Y los cuatro hermanos salieron corriendo para ver al juez del pueblo.
—Señor, necesitamos su ayuda. Es que…
—¡Um, um, um…! —dijo Cicerón, escuchando con atención lo que le contaban las hormiguitas. Y, tocando su larga barba, contestó—: Lo que me cuentan ya lo esperaba.
—Señor juez, le hemos pedido que se quede en nuestra casa, pero se ha negado. Ella dice que sería abusar de la confianza que le hemos regalado. Por favor, tenga en cuenta que los noticieros comunicaron que la tromba de agua ¡destruyó su hormiguero!
—¡Um, um, um…! —volvió a repetir el juez—. Hay una solución. Pero, una vez más, depende de ustedes. ¿Están dispuestos a colaborar? —y los miró uno a uno con gran intensidad.
—¡Pues, claro! Queremos que viva en nuestra comunidad.
—Muy bien, entonces tendrán que construirle una vivienda en las raíces de la higuera seca —afirmó el magistrado, señalando el árbol.
—¡Una casa! —se miraron asombrados—. Pero, ¿cómo? No somos constructores, somos niños soñadores —y, con los ojitos muy tristes, exclamaron—: ¡Se nos caerá!
—No, eso no pasará, pues Calatrava, el arquitecto, los ayudará. Sólo deben decidir los materiales con los que van a trabajar.
Y Asunción tuvo su hogar: una casita de chocolate negro, con tejas de hojas de menta, picaporte de bastón de caramelo, ventanas y puertas de espigas de trigo, muebles de churros y una bañera de cáscara de pistacho. A la inauguración fue el pueblo vestido de gala.
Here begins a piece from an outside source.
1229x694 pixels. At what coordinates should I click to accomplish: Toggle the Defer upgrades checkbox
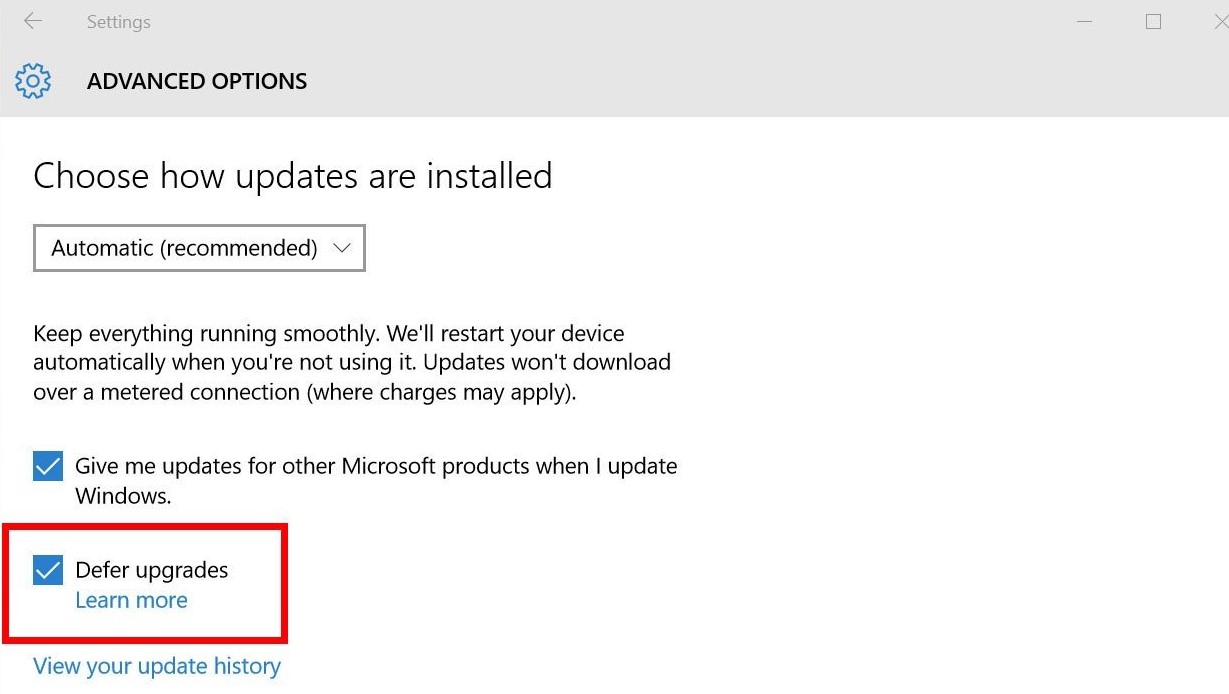[48, 570]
Todos ganaban, porque Doña Asunción resultó ser una gran contadora de historias que habilitó un salón para reunir en él a los niños que quisieran escucharla.
«Voy a contarte un cuento como se debe contar, desde el principio hasta el final. Había una vez una elegante dama que siempre iba acompañada de un perro de enormes colmillos, celoso y muy fiero que…», relataba, mientras acariciaba su gargantilla de agujas de pino.
¡Qué atentas las hormiguitas! ¡Qué gozo para sus oídos! ¡Cuántas emociones sentían ante el mundo de fantasía que se abría con cada historia que Asunción les hacía!